MİT TIR’larına ait imgelerin yayınlanması davasında savcı temele ait mütalaasını açıkladı.
Savcı, FETÖ yöneticilerinden olan Emre Uslu’nun talimatıyla, 1 Ocak 2014’te Hatay, 19 Ocak 2014’te ise Adana’da MİT TIR’larının durdurulduğunu anlattı.
Gizli kalması gereken manzaraların yayınlanarak ifşa edildiği belirtildi.
Fazilet Gül’ün ”FETÖ’ye üye olmamakla birlikte örgüte bilerek ve isteyerek yardım etmek” kabahatinden 3 yıl 4 aya kadar mahpus cezasına çarptırılması talep edildi.
Duruşma, son savunmanın hazırlaması için ertelendi.

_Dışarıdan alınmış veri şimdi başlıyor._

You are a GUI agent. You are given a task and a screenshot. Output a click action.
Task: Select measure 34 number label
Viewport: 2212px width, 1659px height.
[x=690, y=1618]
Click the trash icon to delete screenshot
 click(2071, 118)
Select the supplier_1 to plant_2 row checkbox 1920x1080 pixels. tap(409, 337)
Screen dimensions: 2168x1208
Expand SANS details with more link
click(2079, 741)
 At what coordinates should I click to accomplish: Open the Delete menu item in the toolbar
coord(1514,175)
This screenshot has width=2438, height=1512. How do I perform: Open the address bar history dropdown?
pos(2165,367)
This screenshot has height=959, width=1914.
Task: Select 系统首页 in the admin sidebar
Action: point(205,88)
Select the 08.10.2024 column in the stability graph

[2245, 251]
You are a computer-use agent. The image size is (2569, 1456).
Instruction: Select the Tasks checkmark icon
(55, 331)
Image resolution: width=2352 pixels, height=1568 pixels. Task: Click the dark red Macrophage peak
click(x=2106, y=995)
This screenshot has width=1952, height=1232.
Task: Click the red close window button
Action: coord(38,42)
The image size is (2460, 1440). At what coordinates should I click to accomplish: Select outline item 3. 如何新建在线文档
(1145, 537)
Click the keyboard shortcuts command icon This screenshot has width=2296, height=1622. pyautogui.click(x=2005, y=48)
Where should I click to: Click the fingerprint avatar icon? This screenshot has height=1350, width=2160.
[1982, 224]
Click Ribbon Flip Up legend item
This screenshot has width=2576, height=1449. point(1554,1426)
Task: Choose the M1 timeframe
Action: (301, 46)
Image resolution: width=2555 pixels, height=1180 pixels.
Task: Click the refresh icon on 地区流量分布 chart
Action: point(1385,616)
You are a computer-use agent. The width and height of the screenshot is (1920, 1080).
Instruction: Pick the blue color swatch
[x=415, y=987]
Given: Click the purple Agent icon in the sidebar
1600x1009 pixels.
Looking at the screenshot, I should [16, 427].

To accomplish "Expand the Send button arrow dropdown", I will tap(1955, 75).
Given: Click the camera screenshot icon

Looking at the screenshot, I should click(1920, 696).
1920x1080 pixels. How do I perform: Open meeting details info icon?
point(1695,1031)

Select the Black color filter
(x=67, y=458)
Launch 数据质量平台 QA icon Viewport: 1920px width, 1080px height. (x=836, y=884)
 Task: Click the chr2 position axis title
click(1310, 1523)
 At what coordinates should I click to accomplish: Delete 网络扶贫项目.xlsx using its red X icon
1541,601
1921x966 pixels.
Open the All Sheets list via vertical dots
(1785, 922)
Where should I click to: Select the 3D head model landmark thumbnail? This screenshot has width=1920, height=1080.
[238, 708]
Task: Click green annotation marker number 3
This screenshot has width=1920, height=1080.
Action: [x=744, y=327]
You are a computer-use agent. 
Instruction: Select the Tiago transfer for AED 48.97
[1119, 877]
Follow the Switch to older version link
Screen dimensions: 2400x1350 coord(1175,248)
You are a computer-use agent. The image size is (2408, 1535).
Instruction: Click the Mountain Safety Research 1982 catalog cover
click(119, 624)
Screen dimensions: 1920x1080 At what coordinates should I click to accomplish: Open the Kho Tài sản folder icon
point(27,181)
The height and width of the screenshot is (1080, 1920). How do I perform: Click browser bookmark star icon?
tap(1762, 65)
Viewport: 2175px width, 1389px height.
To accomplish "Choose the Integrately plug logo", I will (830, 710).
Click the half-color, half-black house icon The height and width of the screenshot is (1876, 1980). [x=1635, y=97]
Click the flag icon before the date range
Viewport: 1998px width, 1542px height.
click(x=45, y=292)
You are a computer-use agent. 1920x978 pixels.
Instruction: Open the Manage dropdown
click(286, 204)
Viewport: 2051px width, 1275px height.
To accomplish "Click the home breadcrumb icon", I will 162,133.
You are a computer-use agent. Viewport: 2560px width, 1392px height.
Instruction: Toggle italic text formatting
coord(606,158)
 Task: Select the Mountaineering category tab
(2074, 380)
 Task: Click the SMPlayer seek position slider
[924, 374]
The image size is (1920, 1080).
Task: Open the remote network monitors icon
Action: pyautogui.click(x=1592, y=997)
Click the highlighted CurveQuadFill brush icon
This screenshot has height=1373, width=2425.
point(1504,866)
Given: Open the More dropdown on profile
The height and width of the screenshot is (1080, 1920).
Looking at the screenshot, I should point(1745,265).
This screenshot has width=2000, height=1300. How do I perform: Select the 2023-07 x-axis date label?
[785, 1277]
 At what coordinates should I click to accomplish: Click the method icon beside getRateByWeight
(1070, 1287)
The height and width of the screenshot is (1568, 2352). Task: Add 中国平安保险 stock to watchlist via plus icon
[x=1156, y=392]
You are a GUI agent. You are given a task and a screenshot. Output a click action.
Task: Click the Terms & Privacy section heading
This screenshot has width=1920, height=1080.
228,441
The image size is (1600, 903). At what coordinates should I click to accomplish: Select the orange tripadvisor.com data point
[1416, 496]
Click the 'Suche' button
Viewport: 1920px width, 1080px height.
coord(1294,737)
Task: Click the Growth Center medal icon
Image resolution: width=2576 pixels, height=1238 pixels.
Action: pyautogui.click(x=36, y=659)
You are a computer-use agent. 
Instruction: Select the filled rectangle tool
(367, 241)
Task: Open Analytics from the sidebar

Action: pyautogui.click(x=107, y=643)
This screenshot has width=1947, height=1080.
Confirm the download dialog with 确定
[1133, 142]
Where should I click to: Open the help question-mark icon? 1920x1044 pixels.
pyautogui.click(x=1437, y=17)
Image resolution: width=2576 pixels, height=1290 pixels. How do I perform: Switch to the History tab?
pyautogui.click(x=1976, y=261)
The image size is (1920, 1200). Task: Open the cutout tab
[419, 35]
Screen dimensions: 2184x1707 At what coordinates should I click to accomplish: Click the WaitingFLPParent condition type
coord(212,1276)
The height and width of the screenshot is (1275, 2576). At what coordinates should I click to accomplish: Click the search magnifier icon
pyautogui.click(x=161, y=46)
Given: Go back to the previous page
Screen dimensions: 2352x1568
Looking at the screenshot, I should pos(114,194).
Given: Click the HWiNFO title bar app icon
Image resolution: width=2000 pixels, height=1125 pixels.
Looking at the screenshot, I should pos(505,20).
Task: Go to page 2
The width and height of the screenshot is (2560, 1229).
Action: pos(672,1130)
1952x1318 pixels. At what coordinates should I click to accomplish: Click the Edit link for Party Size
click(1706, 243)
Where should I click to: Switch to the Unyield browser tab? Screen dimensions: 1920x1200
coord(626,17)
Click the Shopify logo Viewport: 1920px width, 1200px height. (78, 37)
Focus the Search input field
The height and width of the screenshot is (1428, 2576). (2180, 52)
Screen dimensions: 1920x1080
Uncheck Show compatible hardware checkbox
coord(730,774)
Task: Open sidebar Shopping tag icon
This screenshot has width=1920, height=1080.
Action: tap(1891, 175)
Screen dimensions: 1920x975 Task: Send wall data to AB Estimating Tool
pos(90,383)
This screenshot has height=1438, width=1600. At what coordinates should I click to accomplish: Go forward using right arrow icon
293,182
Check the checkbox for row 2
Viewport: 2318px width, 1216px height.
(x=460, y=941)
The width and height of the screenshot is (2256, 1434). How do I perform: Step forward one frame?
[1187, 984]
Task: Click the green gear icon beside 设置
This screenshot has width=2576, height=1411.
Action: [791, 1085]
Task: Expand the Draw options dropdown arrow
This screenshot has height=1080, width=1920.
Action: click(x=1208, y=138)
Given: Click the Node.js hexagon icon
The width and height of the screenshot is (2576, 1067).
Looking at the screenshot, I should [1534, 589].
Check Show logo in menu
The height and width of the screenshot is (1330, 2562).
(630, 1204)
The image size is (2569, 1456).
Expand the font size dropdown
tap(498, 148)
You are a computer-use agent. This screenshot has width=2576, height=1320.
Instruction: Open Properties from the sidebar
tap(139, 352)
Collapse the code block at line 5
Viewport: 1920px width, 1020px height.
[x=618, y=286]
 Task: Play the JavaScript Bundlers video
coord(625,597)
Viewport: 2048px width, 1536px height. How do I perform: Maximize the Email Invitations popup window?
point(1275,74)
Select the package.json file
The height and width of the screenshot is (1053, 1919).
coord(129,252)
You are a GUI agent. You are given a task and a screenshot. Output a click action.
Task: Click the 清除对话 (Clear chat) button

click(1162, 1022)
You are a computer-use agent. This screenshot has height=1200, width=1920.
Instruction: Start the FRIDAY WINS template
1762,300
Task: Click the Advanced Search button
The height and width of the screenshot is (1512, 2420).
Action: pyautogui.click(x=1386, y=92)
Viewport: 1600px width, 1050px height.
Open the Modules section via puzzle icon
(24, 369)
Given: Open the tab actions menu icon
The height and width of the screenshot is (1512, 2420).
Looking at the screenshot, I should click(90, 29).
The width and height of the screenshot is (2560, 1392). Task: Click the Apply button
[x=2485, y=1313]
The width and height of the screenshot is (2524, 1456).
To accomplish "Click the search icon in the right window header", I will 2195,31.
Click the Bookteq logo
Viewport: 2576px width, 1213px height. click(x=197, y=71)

Erdem Gül, “Bir tek söz söyleyeceğim, gazetecilik cürüm değildir.’’ diyerek adliyeden ayrıldı.
DAVA SÜRECİ
Hatay’ın Kırıkhan ve Adana’nın Ceyhan ilçelerinde Ocak 2014’te MİT tırlarının durdurulmasıyla ilgili FETÖ’nün 11 “sivil imamı”nın da ortalarında bulunduğu 50 sanıktan 27’si 30 Ekim 2020’de 1 yıl 10 ay 15 gün ile ağırlaştırılmış müebbet ortasında değişen mahpus cezalarına çarptırılmış, 27 sanıktan 5’i tutuklu kaldıkları mühlet dikkate alınarak isimli denetim önlemiyle tahliye edilmişti.
Mahkeme heyeti, eski Adana Jandarma Bölge Kumandanı Tuğgeneral Hamza Celepoğlu’nun da ortalarında bulunduğu 13 sanığın Yargıtay 16. Ceza Dairesince yargılanmaları ve birebir cürümden karar giymeleri nedeniyle evraklarının reddine, 10 firarinin ise belgelerinin ayrılmasına karar vermişti.
Adana 13. Ağır Ceza Mahkemesince 30 Ekim 2020’de karara bağlanan belgenin kanun yolu incelemesi, 12 Mart 2022’de Adana Bölge Adliye Mahkemesi 2. Ceza Dairesince tamamlanmıştı. Ceza Dairesince yargılanan 27 sanığa birinci derece mahkemece verilen mahpus cezaları hukuka uygun bulunmuştu. Temyiz incelemesi için dava belgesi Yargıtay 3. Ceza Dairesine gönderilmişti.
27 sanıktan 22’sine birinci derece mahkeme tarafından verilen mahpus cezaları Yargıtay 3. Ceza Dairesi tarafından onanmış, ağırlaştırılmış müebbet mahpus cezasına çarptırılan Ömer Arık ile 15’er yıl mahpus cezası verilen Hasan Bektaş ve Mustafa İlhan ile 18’er yıl mahpusa mahkum edilen Mehmet Cevher Koyuncu ve Süleyman Gürbüz’ün cezaları, “suç vasfında düşülen yanılgı” nedeniyle bozulmuştu.